One very significant fact must be added concerning the relation between distribution in Time and distribution in Space. I quote it from Mr. Darwin:—"Mr. Clift many years ago showed that the fossil mammals from the Australian caves were closely allied to the living marsupials of that continent. In South America a similar relationship is manifest, even to an uneducated eye, in the gigantic pieces of armour like those of the armadillo, found in several parts of La Plata; and Professor Owen has shown in the most striking manner that most of the fossil mammals, buried there in such numbers, are related to the South American types. This relationship is even more clearly seen in the wonderland collection of fossil bones made by MM. Lund and Clausen in the caves of Brazil. I was so much impressed with these facts that I strongly insisted, in 1839 and 1845, on this 'law of the succession of types,'—on 'this wonderful relationship in the same continent between the dead and the living.' Professor Owen has subsequently extended the same generalization to the Mammals of the Old World. We see the same law in this author's restorations of the extinct and gigantic birds of New Zealand. We see it also in the birds of the caves of Brazil. Mr. Woodward has shown that the same law holds good with sea-shells, but from the wide distribution of most genera of molluscs, it is not well displayed by them. Other cases could be added, as the relation between the extinct and living landshells of Madeira, and between the extinct and living brackish-water shells of the Aralo-Caspian Sea."

The general results, then, are these. Our knowledge of distribution in Time, being derived wholly from the evidence afforded by fossils, is limited to that geologic time of which some records remain—cannot extend to those remoter times the records of which have been obliterated. From these remaining records, which probably form but a small fraction of the whole, the general facts deducible are these:—That such organic types as have lived through successive epochs, have almost universally undergone modifications of specific and generic values—modifications which have commonly been great in proportion as the period has been long. That besides the types which have persisted from ancient eras down to our own era, other types have from time to time made their appearance in the ascending series of strata—types of which some are lower and some higher than the types previously recorded; but whence these new types came, and whether any of them arose by divergence from the previously-recorded types, the evidence does not yet enable us to say. That in the course of long geologic epochs nearly all species, most genera, and a few orders, have become extinct; and that a species, genus, or order, which has once disappeared from the Earth never reappears. And, lastly, that the Fauna now occupying each separate area of the Earth's surface is very nearly allied to the Fauna which existed on that area during recent geologic times.

§ 108. Omitting sundry minor generalizations, the exposition of which would involve too much detail, what is to be said of these major generalizations?

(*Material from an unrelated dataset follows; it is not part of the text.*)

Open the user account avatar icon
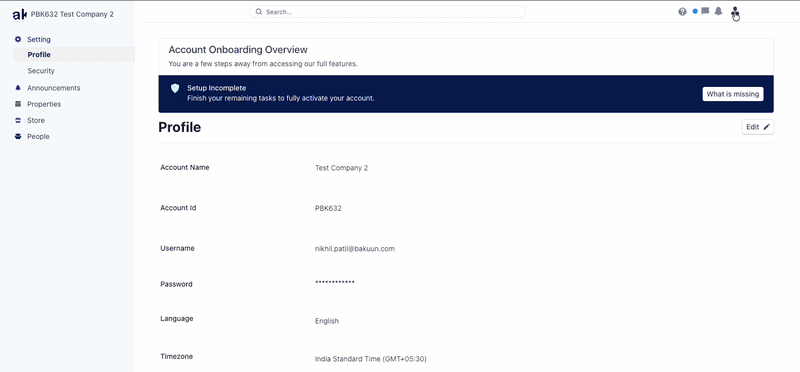Screen dimensions: 800x372 point(735,12)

The distribution in Space cannot be said to imply that organisms have been designed for their particular habitats and placed in them; since, besides the habitat in which each kind of organism is found there are commonly other habitats, as good or better for it, from which it is absent—habitats to which it is so much better fitted than organisms now occupying them, that it extrudes these organisms when allowed the opportunity. Neither can we suppose that the purpose has been to establish varieties of Floras and Faunas; since, if so, why are the Floras and Faunas but little divergent in widely-sundered areas between which migration is possible, while they are markedly divergent in adjacent areas between which migration is impossible?

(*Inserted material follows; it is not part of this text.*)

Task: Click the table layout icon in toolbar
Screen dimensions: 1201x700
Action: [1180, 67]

Passing to distributions in Time, there arise the questions—why during nearly the whole of that vast period geologically recorded have there existed none of those highest organic forms which have now overrun the Earth?—how is it that we find no traces of a creature endowed with large capacities for knowledge and happiness? The answer that the Earth was not, in remote times, a fit habitation for such a creature, besides being unwarranted by the evidence, suggests the equally awkward question—why during untold millions of years did the Earth remain fit only for inferior creatures? What, again, is the meaning of extinction of types? To conclude that the saurian type was replaced by other types at the beginning of the tertiary period, because it was not adapted to the conditions which then arose, is to conclude that it could not be modified into fitness for the conditions; and this conclusion is at variance with the hypothesis that creative skill is shown in the multiform adaptations of one type to many ends.

What interpretations may rationally be put on these and other general facts of distribution in Space and Time, will be seen in the next division of this work.

PART III.

THE EVOLUTION OF LIFE.

CHAPTER I.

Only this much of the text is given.